>> Start Page extract
Judith A. Isner, Esq.                                                                          Gary L. Rymer, Esq.
Harrisville, West Virginia                                                                  Middlebourne, West Virginia
Attorney for Appellant                                                                       Attorneys for Appellees
Clyde Dewayne B.                                                                            Charles and Patricia B.    

Carolyn G. Flannery, Esq.
Snyder & Hassig
New Martinsville, West Virginia
Guardian ad Litem for the Children

The Opinion of the Court was delivered PER CURIAM

JUSTICE McGRAW dissents.

 

 

 

SYLLABUS BY THE COURT
 

        1.    “A parent has the natural right to the custody of his or her infant child and, unless the parent is an unfit person because of misconduct, neglect, immorality, abandonment, or other dereliction of duty, or has waived such right, or by agreement or otherwise has permanently transferred, relinquished or surrendered such custody, the right of the parent to the custody of his or her infant child will be recognized and enforced by the courts.” Syllabus, State ex rel. Kiger v. Hancock, 153 W.Va. 404, 168 S.E.2d 798 (1969).

        2.    “The standard of proof required to support a court order limiting or terminating parental rights to the custody of minor children is clear, cogent and convincing proof.” Syllabus Point 6, In re Willis, 157 W.Va. 225, 207 S.E.2d 129 (1973).

 

 

Per Curiam:

 

        In this appeal from the Circuit Court of Tyler County, we are asked to review orders holding that a father had abandoned his three children, and allowing those children to be adopted by their maternal grandparents.
>> End Page extract
Given request A: Rewrite the court opinion excerpt, everything from "In this appeal" down to "their maternal grandparents.", with "maternal grandparents" replaced by "grandparents".
Given request B:
Answer these questions from the court opinion excerpt:
(i) Which county's circuit court issued the orders under appeal?
(ii) What standard of proof is required to support an order limiting or terminating parental rights to the custody of minor children?
(iii) Which justice dissents?
>> Start Dataset excerpts
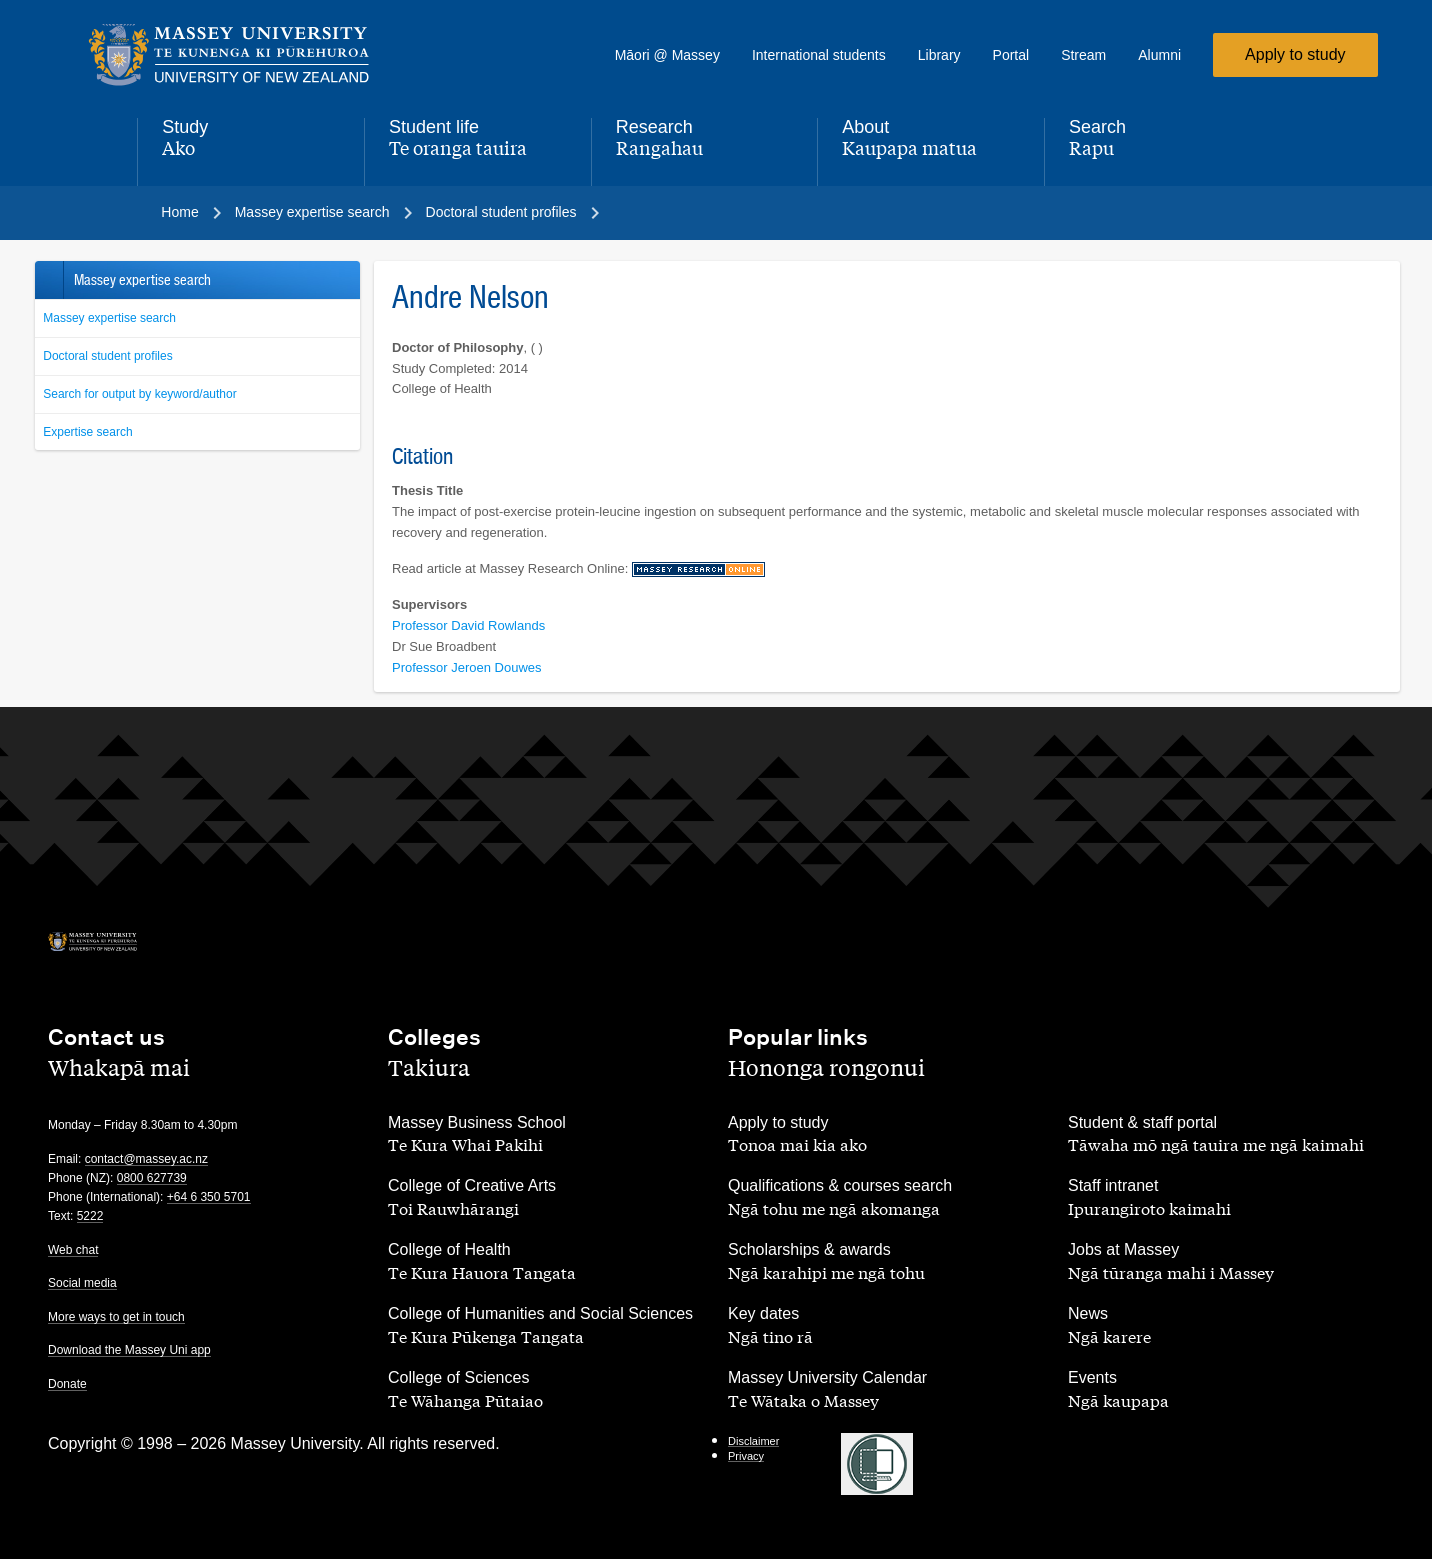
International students (819, 55)
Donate (67, 1384)
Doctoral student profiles (107, 356)
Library (939, 55)
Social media (82, 1283)
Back (48, 280)
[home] (246, 55)
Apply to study (1295, 54)
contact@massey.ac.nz (146, 1159)
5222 (90, 1216)
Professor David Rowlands (468, 625)
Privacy (746, 1456)
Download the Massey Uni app (129, 1350)
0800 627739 (152, 1178)
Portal (1011, 55)
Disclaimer (753, 1441)
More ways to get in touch (116, 1317)
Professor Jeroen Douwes (467, 667)
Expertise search (87, 432)
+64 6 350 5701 (209, 1197)
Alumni (1159, 55)
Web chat (73, 1250)
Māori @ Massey (667, 55)
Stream (1083, 55)
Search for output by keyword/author (139, 394)
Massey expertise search (109, 318)
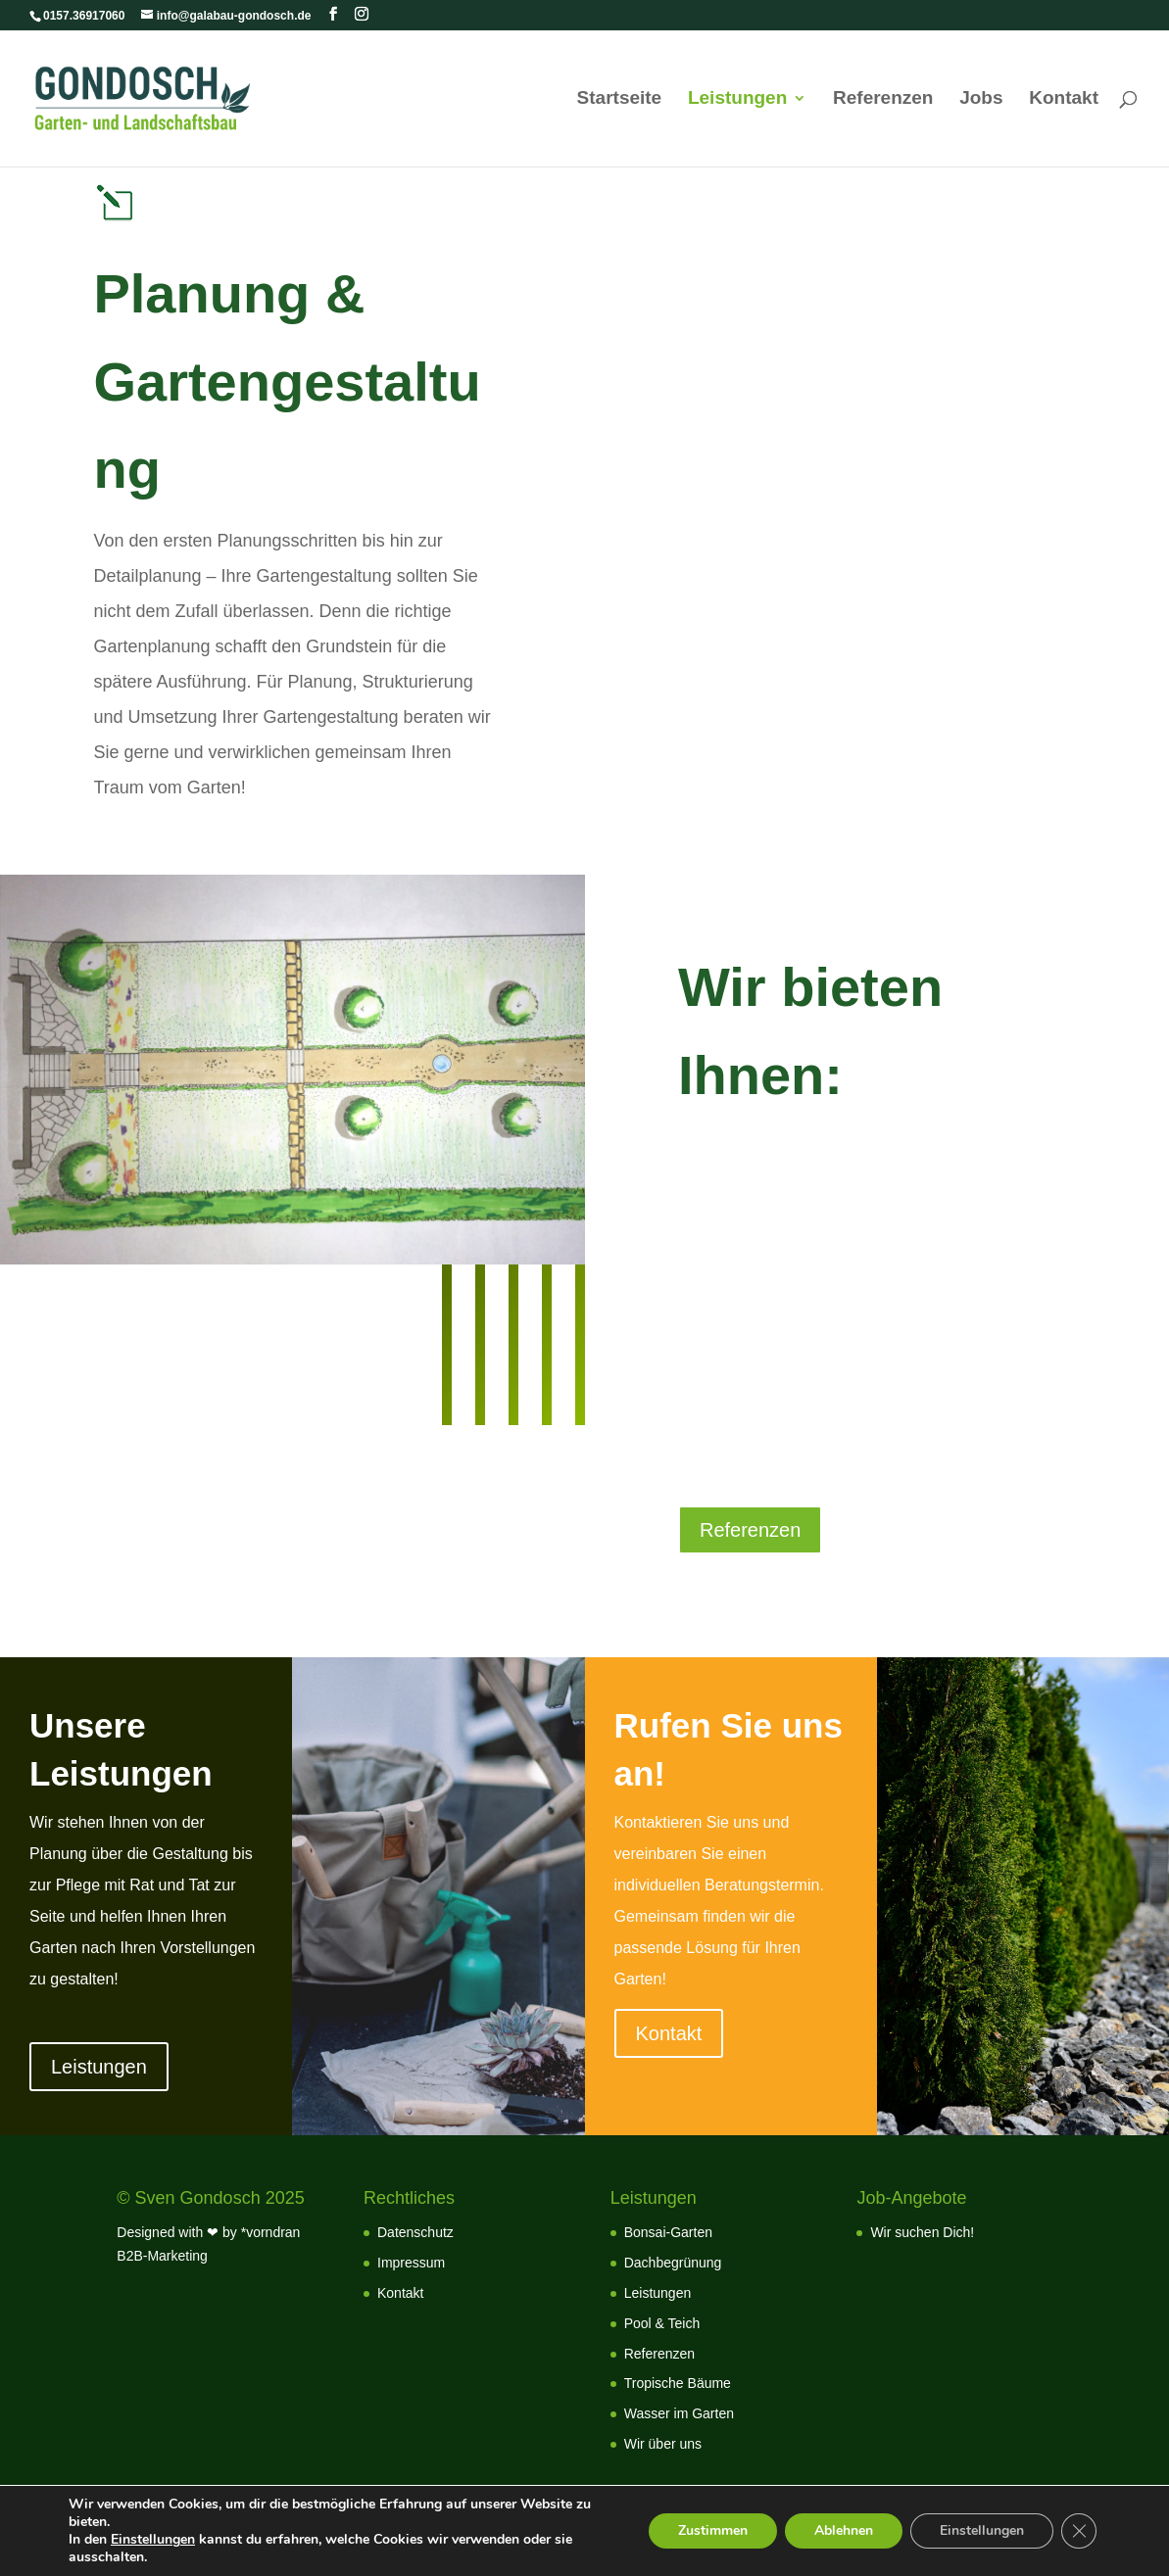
>> End Dataset excerpts
Full output A:
In this appeal from the Circuit Court of Tyler County, we are asked to review orders holding that a father had abandoned his three children, and allowing those children to be adopted by their grandparents.

Full output B:
(i) Tyler County
(ii) Clear, cogent and convincing proof
(iii) Justice McGraw